▸ **What is being asked**:
Every entry needs to be repeated exactly, with nothing left out.
(Beginning of Task input)
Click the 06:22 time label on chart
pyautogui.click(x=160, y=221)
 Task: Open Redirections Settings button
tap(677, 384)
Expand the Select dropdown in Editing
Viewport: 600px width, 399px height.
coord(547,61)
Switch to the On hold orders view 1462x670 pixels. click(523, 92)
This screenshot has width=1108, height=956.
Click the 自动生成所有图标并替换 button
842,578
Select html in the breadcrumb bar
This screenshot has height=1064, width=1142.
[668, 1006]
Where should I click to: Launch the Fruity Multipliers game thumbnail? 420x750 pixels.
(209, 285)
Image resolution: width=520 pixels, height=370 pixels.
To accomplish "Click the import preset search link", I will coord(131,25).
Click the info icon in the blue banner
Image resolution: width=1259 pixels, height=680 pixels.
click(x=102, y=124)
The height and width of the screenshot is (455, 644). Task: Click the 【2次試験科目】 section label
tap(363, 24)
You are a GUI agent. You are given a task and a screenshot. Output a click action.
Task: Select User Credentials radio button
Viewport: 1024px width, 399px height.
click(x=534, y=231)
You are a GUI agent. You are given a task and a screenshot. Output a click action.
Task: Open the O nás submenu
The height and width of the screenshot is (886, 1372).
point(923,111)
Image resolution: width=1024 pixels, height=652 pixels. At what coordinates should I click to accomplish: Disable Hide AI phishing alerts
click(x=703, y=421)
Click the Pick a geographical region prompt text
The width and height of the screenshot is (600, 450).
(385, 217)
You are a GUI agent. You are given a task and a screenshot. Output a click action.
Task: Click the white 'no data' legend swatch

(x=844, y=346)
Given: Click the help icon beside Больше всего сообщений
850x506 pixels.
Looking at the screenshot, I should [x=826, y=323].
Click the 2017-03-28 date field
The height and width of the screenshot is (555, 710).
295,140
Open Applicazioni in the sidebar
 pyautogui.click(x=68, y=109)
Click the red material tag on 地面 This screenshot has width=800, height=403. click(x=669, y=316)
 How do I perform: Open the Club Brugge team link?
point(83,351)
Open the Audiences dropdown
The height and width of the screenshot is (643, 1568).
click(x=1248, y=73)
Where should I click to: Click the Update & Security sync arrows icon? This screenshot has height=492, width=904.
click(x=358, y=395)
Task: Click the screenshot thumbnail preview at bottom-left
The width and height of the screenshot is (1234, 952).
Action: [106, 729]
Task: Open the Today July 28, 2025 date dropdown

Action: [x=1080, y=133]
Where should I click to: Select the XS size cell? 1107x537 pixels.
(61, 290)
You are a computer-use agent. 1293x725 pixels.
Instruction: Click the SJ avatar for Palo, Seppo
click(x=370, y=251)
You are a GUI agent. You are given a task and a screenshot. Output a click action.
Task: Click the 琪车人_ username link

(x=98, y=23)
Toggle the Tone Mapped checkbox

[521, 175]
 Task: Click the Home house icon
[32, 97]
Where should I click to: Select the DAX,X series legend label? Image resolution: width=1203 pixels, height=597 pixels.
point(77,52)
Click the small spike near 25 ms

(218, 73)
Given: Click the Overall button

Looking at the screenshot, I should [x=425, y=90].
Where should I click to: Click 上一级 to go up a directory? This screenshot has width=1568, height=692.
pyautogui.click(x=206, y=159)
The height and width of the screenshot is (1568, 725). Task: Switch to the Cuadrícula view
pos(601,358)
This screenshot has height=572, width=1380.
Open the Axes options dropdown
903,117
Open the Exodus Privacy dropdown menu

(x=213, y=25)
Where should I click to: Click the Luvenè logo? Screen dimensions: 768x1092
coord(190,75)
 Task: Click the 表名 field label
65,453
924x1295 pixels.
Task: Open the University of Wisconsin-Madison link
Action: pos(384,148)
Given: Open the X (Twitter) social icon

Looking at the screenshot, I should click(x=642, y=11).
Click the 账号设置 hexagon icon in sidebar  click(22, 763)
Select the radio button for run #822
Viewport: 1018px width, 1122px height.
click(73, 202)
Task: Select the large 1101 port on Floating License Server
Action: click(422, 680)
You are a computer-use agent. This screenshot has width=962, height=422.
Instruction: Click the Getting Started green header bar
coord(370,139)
(End of Task input)
▸ **Solution for this task**:
Click the 06:22 time label on chart
pyautogui.click(x=160, y=221)
 Task: Open Redirections Settings button
tap(677, 384)
Expand the Select dropdown in Editing
Viewport: 600px width, 399px height.
coord(547,61)
Switch to the On hold orders view 1462x670 pixels. click(523, 92)
This screenshot has width=1108, height=956.
Click the 自动生成所有图标并替换 button
842,578
Select html in the breadcrumb bar
This screenshot has height=1064, width=1142.
[668, 1006]
Where should I click to: Launch the Fruity Multipliers game thumbnail? 420x750 pixels.
(209, 285)
Image resolution: width=520 pixels, height=370 pixels.
To accomplish "Click the import preset search link", I will coord(131,25).
Click the info icon in the blue banner
Image resolution: width=1259 pixels, height=680 pixels.
click(x=102, y=124)
The height and width of the screenshot is (455, 644). Task: Click the 【2次試験科目】 section label
tap(363, 24)
You are a GUI agent. You are given a task and a screenshot. Output a click action.
Task: Select User Credentials radio button
Viewport: 1024px width, 399px height.
click(x=534, y=231)
You are a GUI agent. You are given a task and a screenshot. Output a click action.
Task: Open the O nás submenu
The height and width of the screenshot is (886, 1372).
point(923,111)
Image resolution: width=1024 pixels, height=652 pixels. At what coordinates should I click to accomplish: Disable Hide AI phishing alerts
click(x=703, y=421)
Click the Pick a geographical region prompt text
The width and height of the screenshot is (600, 450).
(385, 217)
You are a GUI agent. You are given a task and a screenshot. Output a click action.
Task: Click the white 'no data' legend swatch

(x=844, y=346)
Given: Click the help icon beside Больше всего сообщений
850x506 pixels.
Looking at the screenshot, I should [x=826, y=323].
Click the 2017-03-28 date field
The height and width of the screenshot is (555, 710).
295,140
Open Applicazioni in the sidebar
 pyautogui.click(x=68, y=109)
Click the red material tag on 地面 This screenshot has width=800, height=403. click(x=669, y=316)
 How do I perform: Open the Club Brugge team link?
point(83,351)
Open the Audiences dropdown
The height and width of the screenshot is (643, 1568).
click(x=1248, y=73)
Where should I click to: Click the Update & Security sync arrows icon? This screenshot has height=492, width=904.
click(x=358, y=395)
Task: Click the screenshot thumbnail preview at bottom-left
The width and height of the screenshot is (1234, 952).
Action: [106, 729]
Task: Open the Today July 28, 2025 date dropdown

Action: [x=1080, y=133]
Where should I click to: Select the XS size cell? 1107x537 pixels.
(61, 290)
You are a computer-use agent. 1293x725 pixels.
Instruction: Click the SJ avatar for Palo, Seppo
click(x=370, y=251)
You are a GUI agent. You are given a task and a screenshot. Output a click action.
Task: Click the 琪车人_ username link

(x=98, y=23)
Toggle the Tone Mapped checkbox

[521, 175]
 Task: Click the Home house icon
[32, 97]
Where should I click to: Select the DAX,X series legend label? Image resolution: width=1203 pixels, height=597 pixels.
point(77,52)
Click the small spike near 25 ms

(218, 73)
Given: Click the Overall button

Looking at the screenshot, I should [x=425, y=90].
Where should I click to: Click 上一级 to go up a directory? This screenshot has width=1568, height=692.
pyautogui.click(x=206, y=159)
The height and width of the screenshot is (1568, 725). Task: Switch to the Cuadrícula view
pos(601,358)
This screenshot has height=572, width=1380.
Open the Axes options dropdown
903,117
Open the Exodus Privacy dropdown menu

(x=213, y=25)
Where should I click to: Click the Luvenè logo? Screen dimensions: 768x1092
coord(190,75)
 Task: Click the 表名 field label
65,453
924x1295 pixels.
Task: Open the University of Wisconsin-Madison link
Action: pos(384,148)
Given: Open the X (Twitter) social icon

Looking at the screenshot, I should click(x=642, y=11).
Click the 账号设置 hexagon icon in sidebar  click(22, 763)
Select the radio button for run #822
Viewport: 1018px width, 1122px height.
click(73, 202)
Task: Select the large 1101 port on Floating License Server
Action: click(422, 680)
You are a computer-use agent. This screenshot has width=962, height=422.
Instruction: Click the Getting Started green header bar
coord(370,139)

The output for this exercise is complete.